Burial record for the other Esther Brouillette.  Record from ancestry.com.

Public Member trees on ancestry.com have a quite a reputation.  The funny thing is they are wholeheartedly embraced by some, completely shunned by some, and then used as a potential clue by others.  I’ve had a few experiences recently that demonstrate the importance of taking the middle road.

Let’s start with a good experience:

Laura Ann Potter is my 4th great grandmother.  My sister Megan works on this line in our tree.  For a few years now Megan has had a good guess about Laura Ann Potter’s parents but all of her evidence was indirect and a little thin.  Recently we were talking it through.  I pulled up my private Ancestry tree to refresh my memory.  I looked at the hints on Laura Ann Potter – just a few public member trees.  I went through each one that had parents listed for Laura Ann Potter to see what sources they had attached to their trees.  Lo and behold one of them had an excellent source.  A source that combined with the indirect evidence confirmed Megan’s guess.

While that was certainly a good experience with a public member tree on Ancestry, not all experiences match that one.

Let’s explore a frustrating experience:

Esther Brouillette is my 3rd great grandmother.  I know of her from my grandmother.  Esther’s name has existed on family group sheets held by my family for the last five generations but with no additional details.  She was the end of line person.  We knew very little about her because she was born in Quebec, immigrated to Illinois, married, had 5 children and died before the 1880 census was taken.  A short life of at most, 41 years.

Through a lot of research and use of indirect evidence I have determined that her parents are Landrie (or Andrew) Brouillette and Emilie Fortin.  Until very recently the public member trees on Ancestry were very quiet about Esther.  They listed her husband and children but no parents.

Well, a few months ago I was revisiting those trees to see if anyone else had found what I had found.  Two trees were now listing parents.  Different parents than I had proven.  So I took a look because – what if I was wrong?  I was using indirect evidence after all.

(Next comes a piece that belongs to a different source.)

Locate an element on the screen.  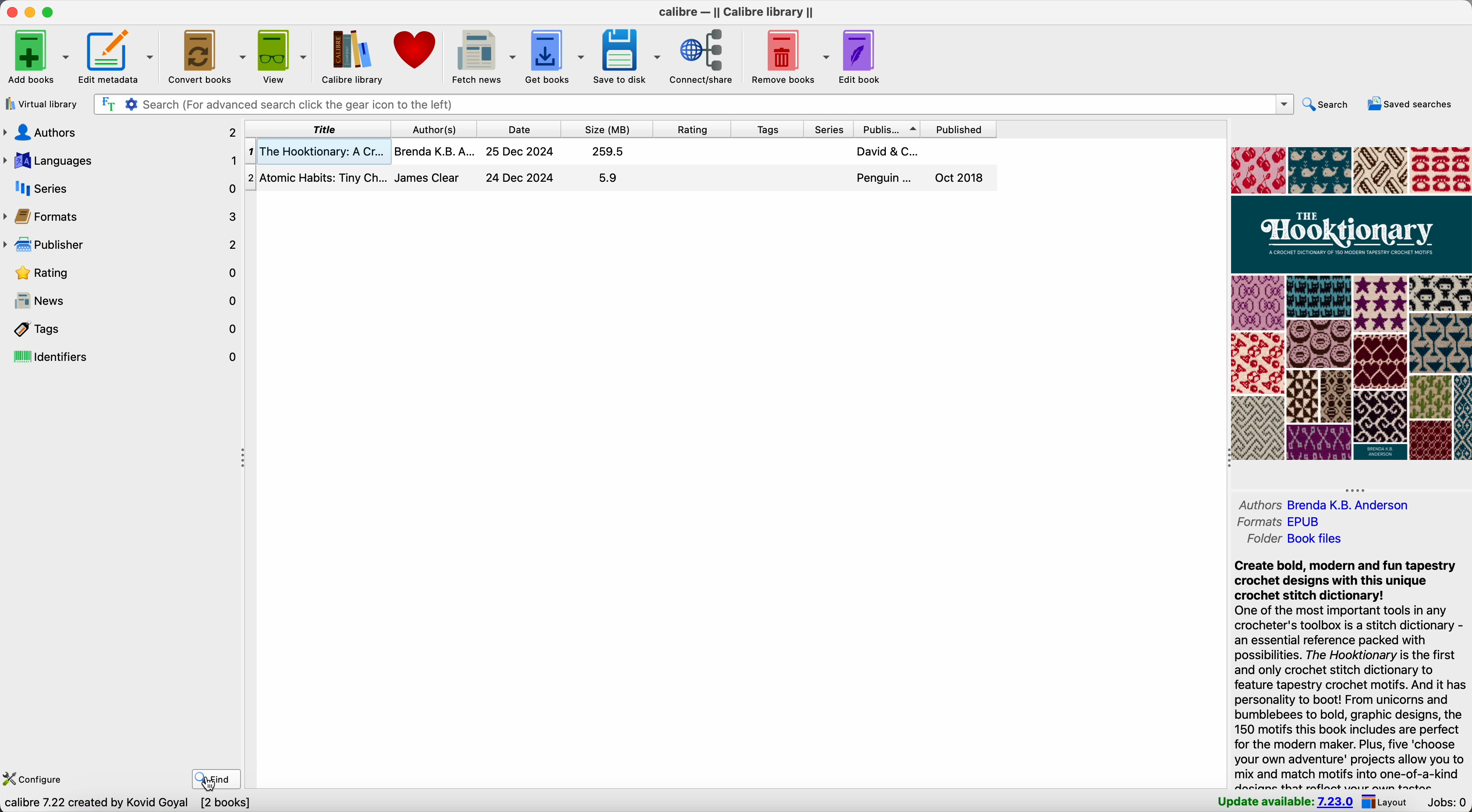
configure is located at coordinates (37, 779).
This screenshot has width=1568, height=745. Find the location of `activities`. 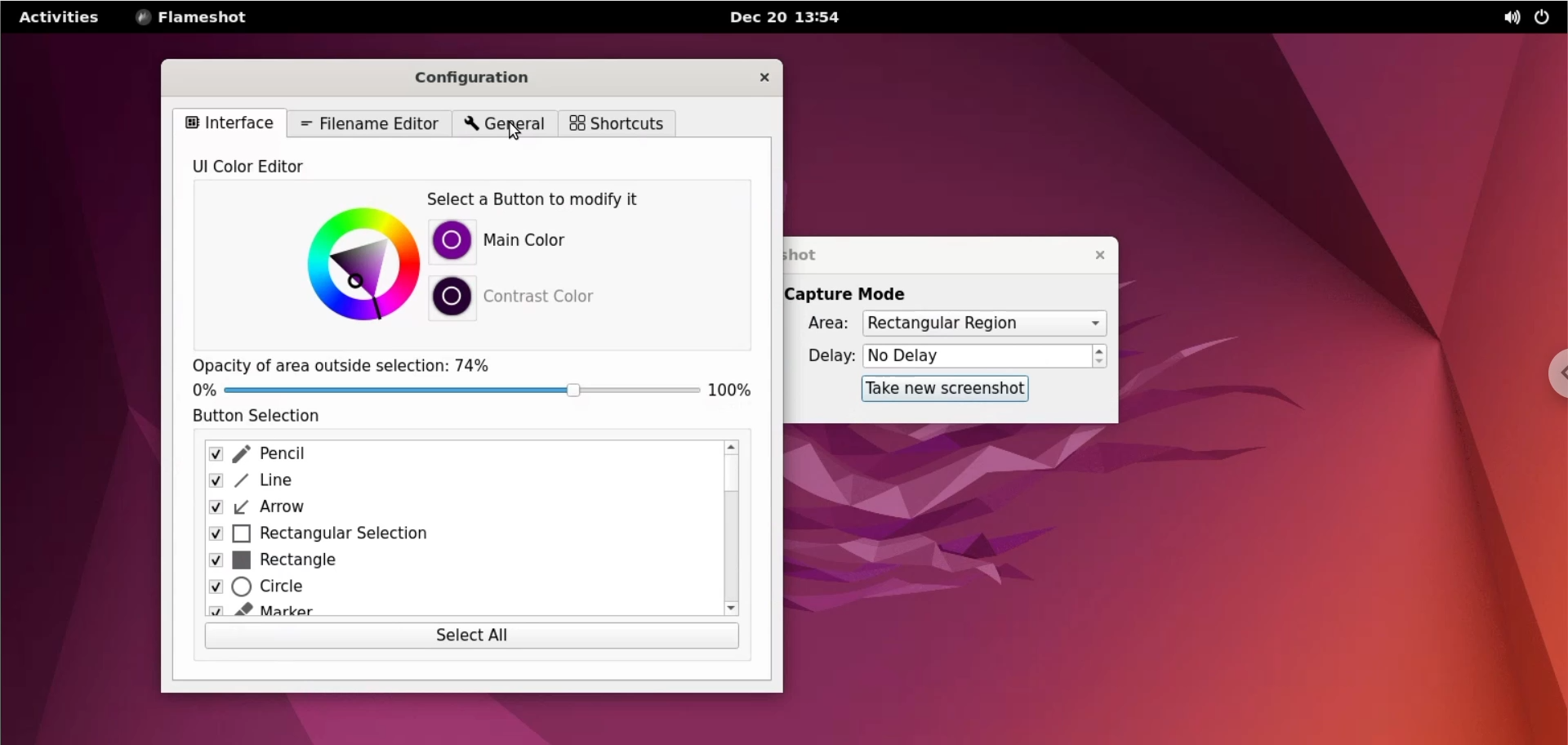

One tree had a baptism record attached to Esther.  It listed parents names that matched the parent names listed in that tree.  So I went to that parish book and looked through a few years worth of entries and this is what I discovered.  The Esther in the baptism record was born and baptized one day and died the next day.  So that Esther was definitely not my Esther who lived for about 40 years.  After contacting the tree owner, her response was that she just figured they may have had another daughter later and used the same name.

Okay.  That is possible.  People do that.  But the record being used to prove Esther’s parents was about a different person.  The mother in that record remarried another man eight years after Esther’s death.  Her marriage record states she was a widow.  During the years between Esther’s death and the mother’s remarriage I can find no other birth records that could be our Esther born to those parents.

Here’s the super frustrating part.  The parents listed in that tree have now been added to two more trees.  Oh boy.  It’s just going to spread.  And it’s wrong.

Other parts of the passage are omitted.